Regarding late birth registrations, the Committee would recall that early registration was within 30 days, and the Department had no serious issues, nor measures to deal with that. Their biggest challenge was with those above 30 days, but less than 14 years. These were adjudicated at the local office, and they did not have statistics at the moment to indicate the volumes in which such late registrations were being experienced. For those 15 years and above, they had to set up an appointment and make sure that they came to us, and this was where they were still trying to gather statistics. However, the ultimate goal was to engage in public awareness so that members of the public knew that they should avoid late registrations at all costs and make sure that they register births within 30 days, especially because that would require the DHA to go deeper and require requests for additional information up until they were satisfied, before they could conclude the processing of such applications.

The DHA would make sure that they submitted these statistics once they were squared, because this process was still manual at the moment, and they needed to collate them with the provinces to get an agreed figure.

Regarding the question raised on statistics on the transgender community, ever since the Department started recording the numbers, they had had about 476 applications, most of which had been finalised. At the moment, they had about 27 of them on hand. They still had to contact clients and ensure that all the requirements were met because, so far, the documents received really did not leave them with the ability to process those applications. Most of the letters had been sent, and they were just waiting for the clients to give them feedback with the additional information required.

The last question was about people declared dead but that were still alive, and what the numbers were. There was a small number; due to the fact that all offices had now introduced the so-called online verification, so when they register a death, they have to make sure that they capture fingerprints and verify them. Only when they get results from the online system could they then continue with the process. The same applied to the fingerprints taken on DHA 1663, which was the death registration form. They were in the process of trying to automate the forms and the process so that they could verify information before they could even issue a death certificate. Still, at the moment the numbers were quite minimal, and they hoped that with the implementation of certain modules within the Automated Biometric Identification System (ABIS), this would help the CS because most of the process would be automated, and that would give better results.

DG Makhode responded to the question as to whether the presented plans would address the backlogs, and said that the DHA was of the view that the plans were sufficient to address the bulk of the backlogs. For example, the CS had been sitting at around 400 000 when they started with the backlog project, and through that plan, they were now sitting at about 60 000.
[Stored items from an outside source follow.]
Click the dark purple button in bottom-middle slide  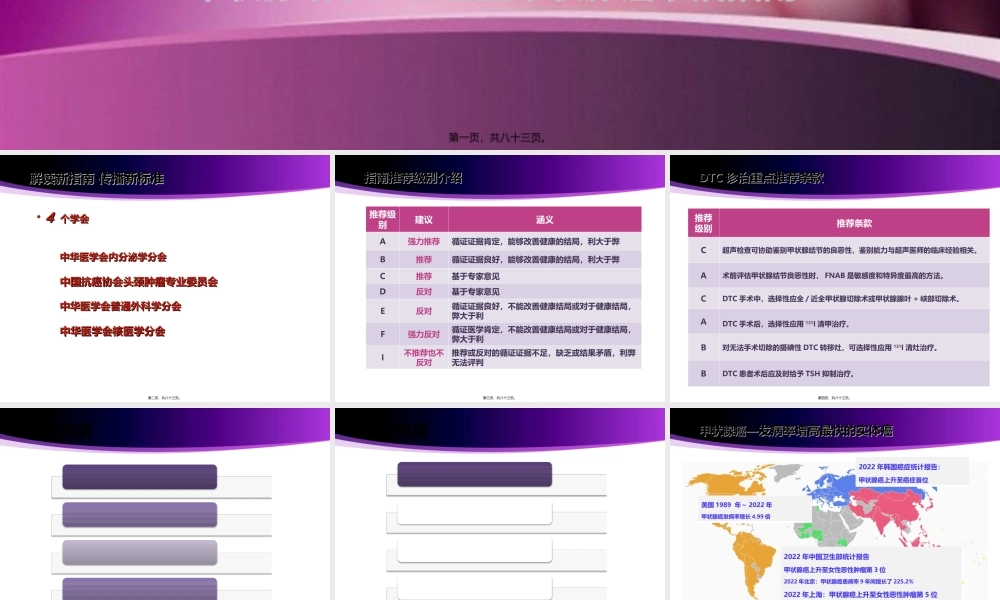coord(474,475)
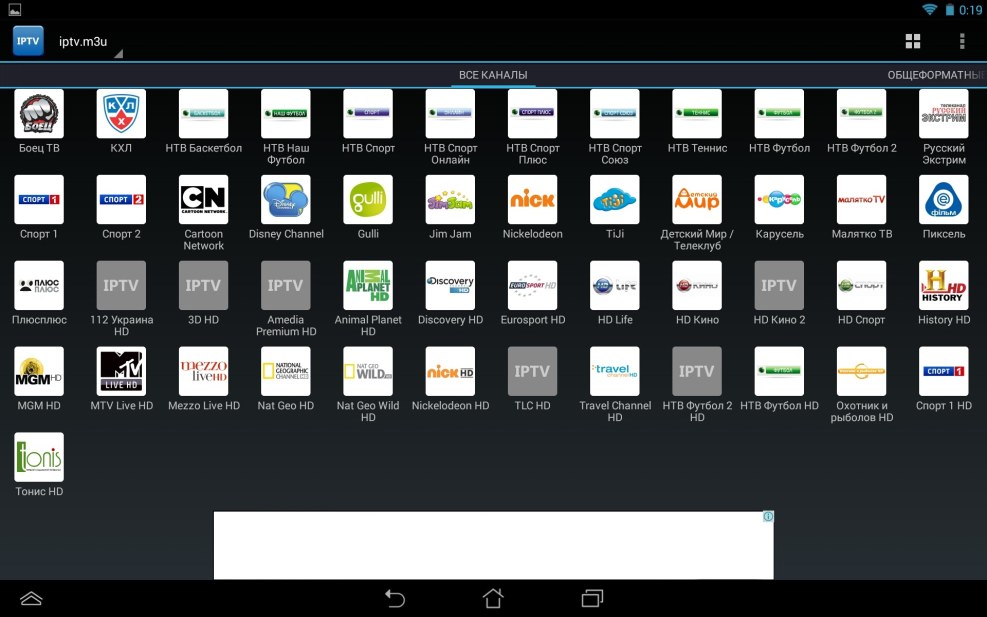Tap the History HD channel icon
This screenshot has height=617, width=987.
pyautogui.click(x=943, y=286)
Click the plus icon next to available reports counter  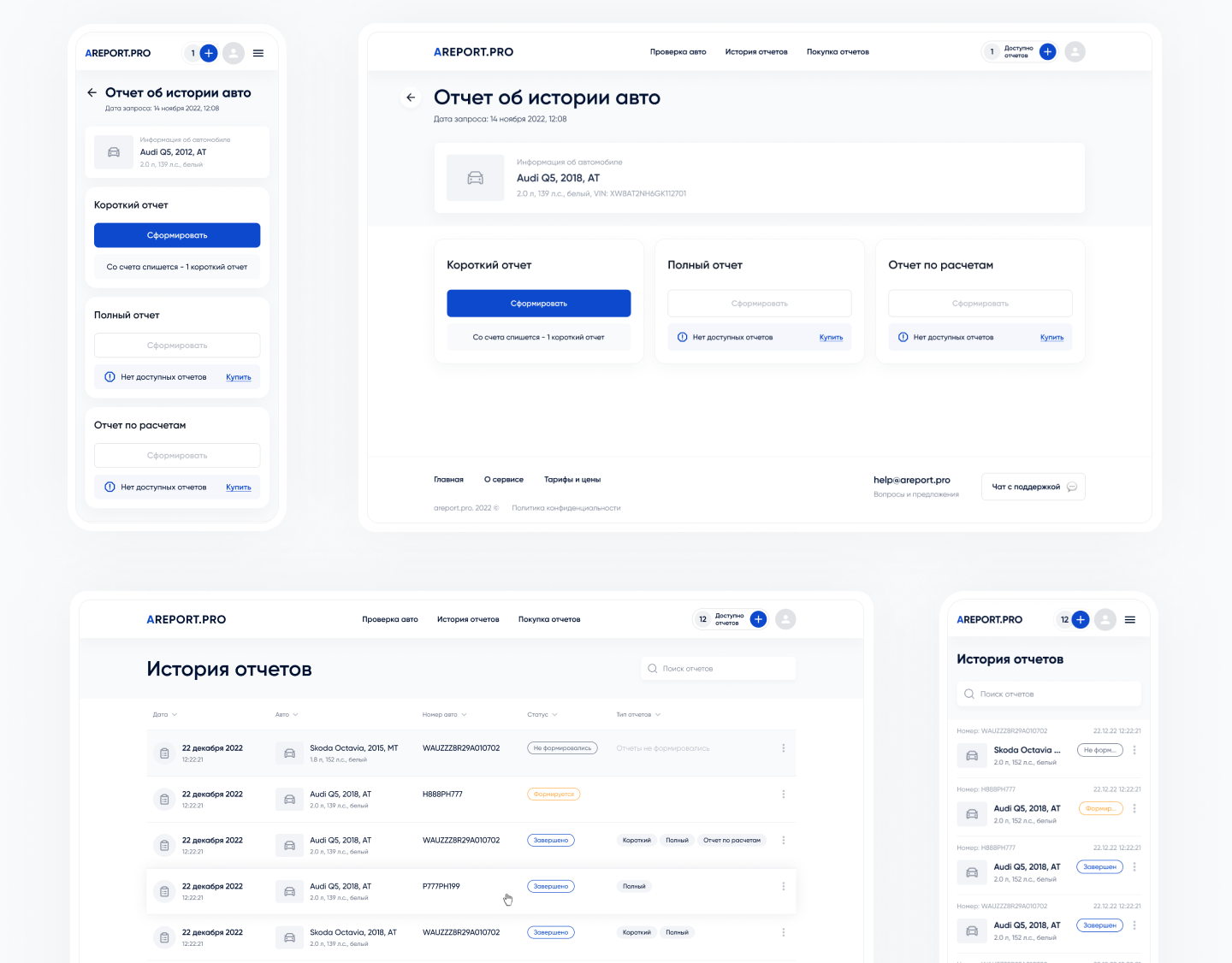point(1047,51)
The Minister and the Deputy Minister monitored the plans for both the CS and IS. Regular updates were given where they indicated the progress that they were making, and where there were constraints, they could raise some of those issues.
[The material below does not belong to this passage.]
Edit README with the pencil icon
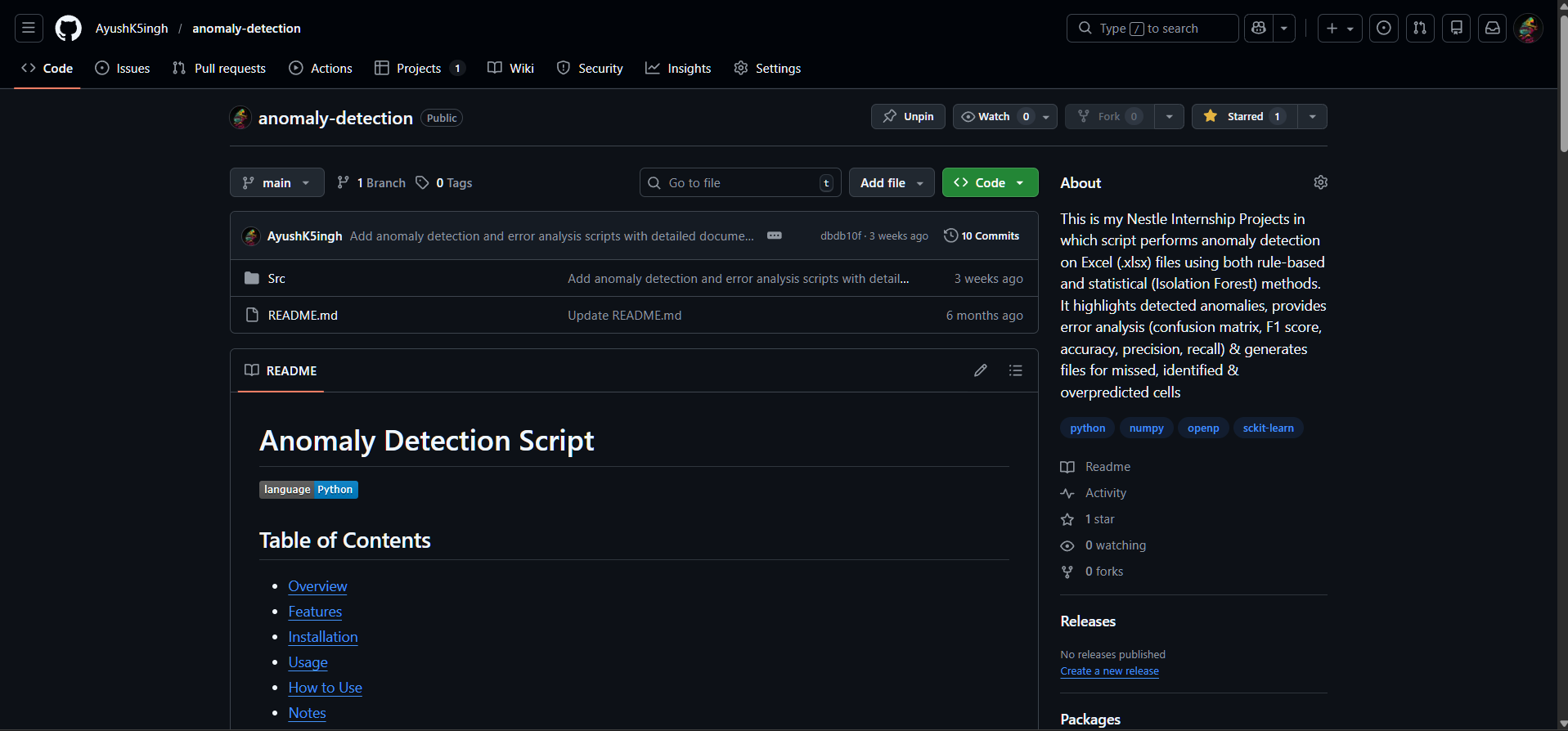 [x=980, y=370]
On the question by Mr Hendricks, the answer lay with the Members of Parliament. If there was a view that legislation should be amended, that would be in the hands of the Members. The challenge was that as things currently stand, they could not deviate from the legislative prescripts on the permits and visa that had been referred to.
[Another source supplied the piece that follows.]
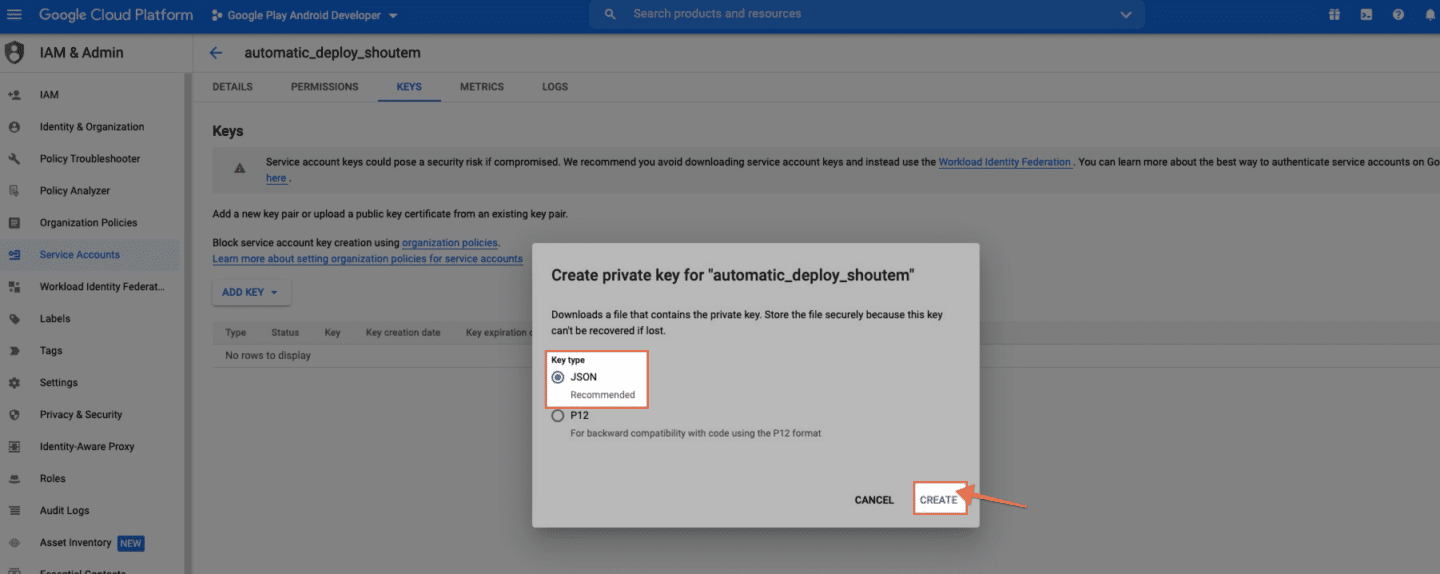Click the notifications bell icon
The image size is (1440, 574).
pos(1429,15)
They were certainly prioritising the issue of backlogs and working really hard to ensure they addressed these issues. As Adv Bongo had indicated, there was a need to accelerate, and they had taken note of this and were accelerating, including the overtime that Mr Simons had spoken about. In most instances, the chief financial officer (CFO) agreed to add additional hours to the teams working on these permits and to the DHA, bringing in additional capacity from the provinces.

The reason why significant progress had been made in the CS was because they had capacitated it. For example, 642 of the 754 positions that the Department received from Treasury went to CS; about 642 of those went to CS, and the majority had been filled. There had also been the additional capacity that DDG Mavuso had added in terms of the digitisation initiative in CS. This was why they had started to see significant reductions in the numbers in the civics space.

They had now increased the focus on IS, particularly permitting, and the additional 18 adjudicators should be able to assist them regarding the backlogs.

As to whether the Department was able to monitor progress using the track and trace system, he said they were able to monitor which officials were sitting with applications. As Mr Simons had indicated in his presentation, they had also appointed a data analyst who delivers statistics at the beginning and end of the day, so on a daily basis, they get updates in terms of each official's shared contribution to the backlog project (i.e., applications from around 2016/17), and in terms of new applications. This information from the data analyst allowed them to monitor their overall performance.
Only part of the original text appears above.